Real-Time Stream Processing

The Hazelcast Approach to Stream Processing

Hazelcast provides the key components to build a real-time stream processing application. It is a powerful processing framework for querying data streams on top of an elastic in-memory storage system, where the process may ultimately store its results.

How It Works

Hazelcast processing tasks, called jobs, are distributed across the cluster to parallelize the computations. You can elastically and horizontally scale the cluster based on your performance and volume requirements.

For real-time data enrichment, Hazelcast provides a tight integration with in-memory computing to deliver very high-speed data access. You can store large amounts of data in-memory, which are then joined to the data stream with microsecond latency. Moreover, you can reduce the end-to-end latency by using Hazelcast to store temporary data for stateful stream processing tasks.

Stream Processing Challenges

Stream processing presents unique challenges that are not relevant to batch processing frameworks. Below are several key challenges and details on how Hazelcast addresses each of these.

Windowing

Streaming data is fundamentally different from batch or micro-batch processing because both inputs and outputs are continuous. In many cases, streaming computations look at how values change over time. Typically, we look at streaming data in terms of “windows,” a specific slice of the data stream constrained to a time period. Hazelcast streaming processing supports tumbling, sliding, and session windows. For more information on windows, please read the documentation page on time windowing.
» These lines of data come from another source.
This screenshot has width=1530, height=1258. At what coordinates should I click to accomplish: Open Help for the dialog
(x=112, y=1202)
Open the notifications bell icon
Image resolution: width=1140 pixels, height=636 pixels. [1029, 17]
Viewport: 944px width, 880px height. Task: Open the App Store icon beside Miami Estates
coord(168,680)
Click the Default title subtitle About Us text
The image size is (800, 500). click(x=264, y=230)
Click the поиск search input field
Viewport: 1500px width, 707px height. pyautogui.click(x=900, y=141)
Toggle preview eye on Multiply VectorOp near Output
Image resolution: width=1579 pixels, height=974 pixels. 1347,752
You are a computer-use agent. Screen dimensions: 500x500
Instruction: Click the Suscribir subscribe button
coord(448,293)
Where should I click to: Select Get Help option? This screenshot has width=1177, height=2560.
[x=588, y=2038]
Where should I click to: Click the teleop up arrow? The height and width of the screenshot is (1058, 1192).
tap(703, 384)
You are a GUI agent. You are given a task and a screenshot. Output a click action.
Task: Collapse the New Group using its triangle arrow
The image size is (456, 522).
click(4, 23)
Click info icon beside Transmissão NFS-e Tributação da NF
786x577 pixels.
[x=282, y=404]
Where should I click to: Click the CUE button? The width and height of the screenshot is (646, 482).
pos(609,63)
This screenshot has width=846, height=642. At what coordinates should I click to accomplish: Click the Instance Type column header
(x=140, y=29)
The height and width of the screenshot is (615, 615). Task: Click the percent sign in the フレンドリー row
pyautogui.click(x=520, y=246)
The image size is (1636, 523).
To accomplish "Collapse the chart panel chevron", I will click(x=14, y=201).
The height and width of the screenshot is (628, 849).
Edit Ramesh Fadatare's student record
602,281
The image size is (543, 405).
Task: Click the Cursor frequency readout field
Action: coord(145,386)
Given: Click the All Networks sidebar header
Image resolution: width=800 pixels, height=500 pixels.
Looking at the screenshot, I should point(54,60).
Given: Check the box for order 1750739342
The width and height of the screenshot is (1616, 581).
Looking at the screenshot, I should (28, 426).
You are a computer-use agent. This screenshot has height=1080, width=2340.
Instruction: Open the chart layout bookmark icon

Event Time and Late Events

Hazelcast supports the notion of “event time” in which events can have their own timestamp and may arrive out of order. To handle out-of-order events and especially late-arriving events, stream processors must keep calculations (i.e., aggregations) open until all events have arrived. However, stream processors cannot know if all events have arrived, so they need to discard any extremely late events. To define what constitutes an “extremely late” event, Hazelcast sets a “watermark” that marks a time window in which late-arriving events can still be processed in the appropriate aggregation window. Events arriving from beyond the watermarked time window are discarded.

Streaming Fault Tolerance

Fault tolerance in stream processing systems must deal with preserving data that is not necessarily stored in any permanent medium. This means that stream processors need to know how to handle failures with data-in-motion, or else data can be lost. Hazelcast is fault-tolerant for issues such as network failures, splits, and node failures. When there is a fault, Hazelcast uses the latest state snapshot and automatically restarts all jobs that contain the failed member as a job participant from this snapshot. With in-memory snapshots saved to distributed in-memory storage, Hazelcast resumes processing where it left off. Distributed in-memory storage is an integral component of the cluster. Multiple replicas of data are stored in a distributed manner across the cluster to increase the cluster’s resiliency.

Processing Guarantees

Event processing systems have to balance tradeoffs in performance and correctness, and some systems may not allow firm processing guarantees, which can make it difficult to program these systems.

Hazelcast allows you to choose a processing guarantee when you start a job. While there is some performance tradeoff with the higher guarantees, Hazelcast still provides superior processing speed while honoring the chosen guarantee. Hazelcast provides exactly-once processing (the slowest but most correct), at-least-once processing, or no guarantee of correctness (the fastest option).